Broken or fractured teeth are a common finding in veterinary practices. In most cases, broken teeth are caused by the significant biting force dogs can generate coupled with the items they chew. Objects that are notorious for breaking teeth include cow hooves, real bones, rocks, ice, and hard plastic bones.
Cats, as well as dogs, are susceptible to fractured teeth following trauma such as falling from heights, being hit by a car, or rough play. The result is often a tooth fracture that may or may not extend into the pulp canal within the tooth. The pulp canal is a chamber within the tooth that houses the pulp tissue (the blood vessels and nerve within the tooth). If the fracture does not enter the pulp canal, simply smoothing any rough enamel edges and sealing the tooth with a bonding agent will suffice in most cases. If the fracture opens the pulp canal, which houses the blood and nerve supply to the tooth, then the tooth will be acutely painful.
Most pets, however, do not show obvious signs of pain. These pets will typically chew on the opposite side of the mouth or avoid using the broken tooth until the nerve dies in a matter of weeks to months. Until the nerve dies, the exposed pulp is sensitive and most pets will react if it is touched or otherwise stimulated. Once the nerve dies, the open pulp canal is an area that food, saliva, debris, and bacteria can enter the tooth resulting in an infection of the pulp tissue. The pulp tissue enters the tooth at the tip of the root or roots, and as the infection overtakes the pulp, it extends through the root tip to the bone in this area. Again, most pets will not show signs of an infected tooth.
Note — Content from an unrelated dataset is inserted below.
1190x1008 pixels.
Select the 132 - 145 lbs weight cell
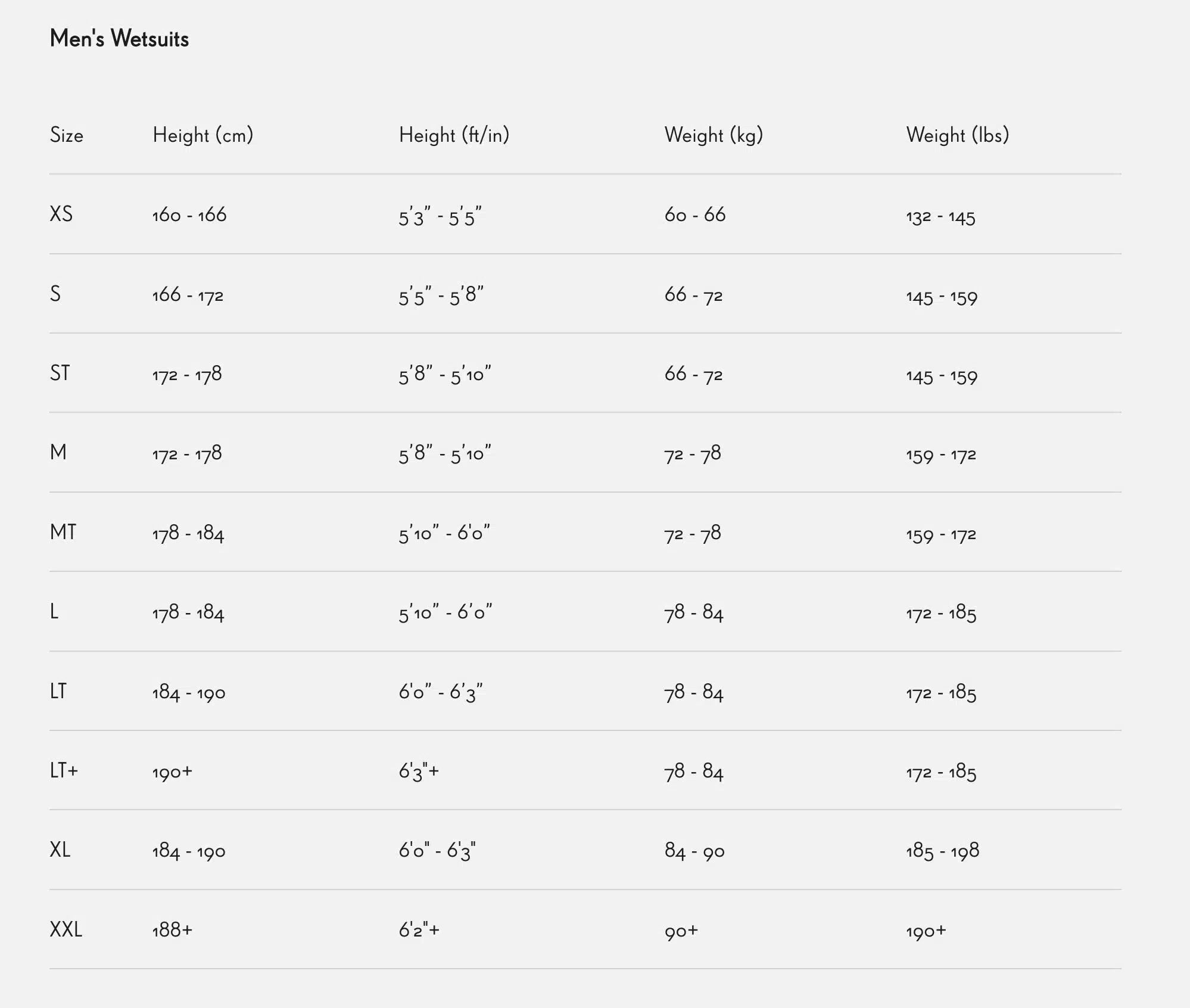point(940,216)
The vast majority of pets with broken, infected teeth will not swell or drain pus at this site as one might expect, but the infection is managed by the immune system and smolders. The pain associated with the broken tooth changes from an acute pain to a chronic throbbing ache.
The immune system will constantly fight the infection to keep it under control. In less than half of the patients, swelling will appear and pus will drain through the skin or gum tissue in the region of the root tips. Antibiotics will help control the infection temporarily, but the problem recurs after discontinuing the medication. The infection will persist until the source of the infection, the infected pulp, is removed either by extracting the tooth or by root canal therapy. The age of the patient, extent of infection, amount of tooth or root damage, periodontal health of the tooth, duration of pulp exposure and importance of the tooth will help decide which treatment is best.